→ INSTRUCTIONS TO FOLLOW: Pull out of the data below the stretch of lines bounded by the one containing "Terms of Service (623, 953)" and the one containing "Delivery & Postage Policy (469, 927)", both bounds included, unchanged.

→ Excerpts from a dataset:

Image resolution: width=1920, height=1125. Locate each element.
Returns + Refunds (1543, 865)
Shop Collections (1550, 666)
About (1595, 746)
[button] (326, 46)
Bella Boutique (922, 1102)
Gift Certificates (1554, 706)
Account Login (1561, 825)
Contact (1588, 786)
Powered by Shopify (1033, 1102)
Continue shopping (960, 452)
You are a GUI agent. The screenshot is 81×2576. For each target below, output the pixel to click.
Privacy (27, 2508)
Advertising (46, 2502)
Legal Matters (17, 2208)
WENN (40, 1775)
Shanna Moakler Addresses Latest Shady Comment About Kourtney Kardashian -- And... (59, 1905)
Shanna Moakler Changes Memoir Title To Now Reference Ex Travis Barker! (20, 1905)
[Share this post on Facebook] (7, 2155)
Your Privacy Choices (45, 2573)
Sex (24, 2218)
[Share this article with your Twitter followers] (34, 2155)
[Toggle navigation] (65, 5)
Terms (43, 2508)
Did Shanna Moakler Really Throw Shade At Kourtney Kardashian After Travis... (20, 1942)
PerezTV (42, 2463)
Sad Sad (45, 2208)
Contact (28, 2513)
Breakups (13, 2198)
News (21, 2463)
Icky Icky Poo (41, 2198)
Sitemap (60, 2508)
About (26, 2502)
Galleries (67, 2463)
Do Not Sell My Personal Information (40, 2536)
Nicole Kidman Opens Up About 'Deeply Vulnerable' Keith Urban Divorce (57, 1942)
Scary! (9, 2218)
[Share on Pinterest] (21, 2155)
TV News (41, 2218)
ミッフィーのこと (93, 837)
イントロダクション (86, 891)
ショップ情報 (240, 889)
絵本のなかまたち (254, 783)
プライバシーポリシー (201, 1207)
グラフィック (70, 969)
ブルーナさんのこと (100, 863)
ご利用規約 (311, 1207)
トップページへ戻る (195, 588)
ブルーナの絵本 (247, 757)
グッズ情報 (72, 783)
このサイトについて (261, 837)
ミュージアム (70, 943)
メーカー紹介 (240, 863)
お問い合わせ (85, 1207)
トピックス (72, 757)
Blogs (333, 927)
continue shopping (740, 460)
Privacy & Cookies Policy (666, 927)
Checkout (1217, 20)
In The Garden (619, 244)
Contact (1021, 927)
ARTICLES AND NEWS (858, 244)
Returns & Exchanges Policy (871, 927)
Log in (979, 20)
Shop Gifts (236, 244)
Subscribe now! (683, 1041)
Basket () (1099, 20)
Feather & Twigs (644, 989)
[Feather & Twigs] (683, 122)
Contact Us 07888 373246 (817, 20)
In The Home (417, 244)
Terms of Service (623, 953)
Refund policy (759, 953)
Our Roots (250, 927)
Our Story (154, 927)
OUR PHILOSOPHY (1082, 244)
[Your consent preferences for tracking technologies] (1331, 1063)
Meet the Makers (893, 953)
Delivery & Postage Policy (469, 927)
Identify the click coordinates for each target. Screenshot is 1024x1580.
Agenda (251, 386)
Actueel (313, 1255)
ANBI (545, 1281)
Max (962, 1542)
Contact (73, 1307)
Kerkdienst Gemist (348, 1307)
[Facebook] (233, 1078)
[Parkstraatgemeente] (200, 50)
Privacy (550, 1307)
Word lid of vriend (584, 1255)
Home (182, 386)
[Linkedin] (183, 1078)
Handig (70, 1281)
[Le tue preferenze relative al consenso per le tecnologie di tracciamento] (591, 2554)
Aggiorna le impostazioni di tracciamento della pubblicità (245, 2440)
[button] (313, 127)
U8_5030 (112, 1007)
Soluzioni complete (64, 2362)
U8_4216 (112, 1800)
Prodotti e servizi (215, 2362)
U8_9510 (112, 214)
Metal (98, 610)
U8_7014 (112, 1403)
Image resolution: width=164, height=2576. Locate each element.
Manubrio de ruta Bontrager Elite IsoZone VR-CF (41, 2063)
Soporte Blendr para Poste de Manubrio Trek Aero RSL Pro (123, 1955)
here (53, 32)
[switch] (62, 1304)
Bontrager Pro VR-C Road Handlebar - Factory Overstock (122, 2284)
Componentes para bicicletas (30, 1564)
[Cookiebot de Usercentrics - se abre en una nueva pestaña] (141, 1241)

→ RESPONSE BELOW:
Terms of Service (623, 953)
Refund policy (759, 953)
Our Roots (250, 927)
Our Story (154, 927)
OUR PHILOSOPHY (1082, 244)
[Your consent preferences for tracking technologies] (1331, 1063)
Meet the Makers (893, 953)
Delivery & Postage Policy (469, 927)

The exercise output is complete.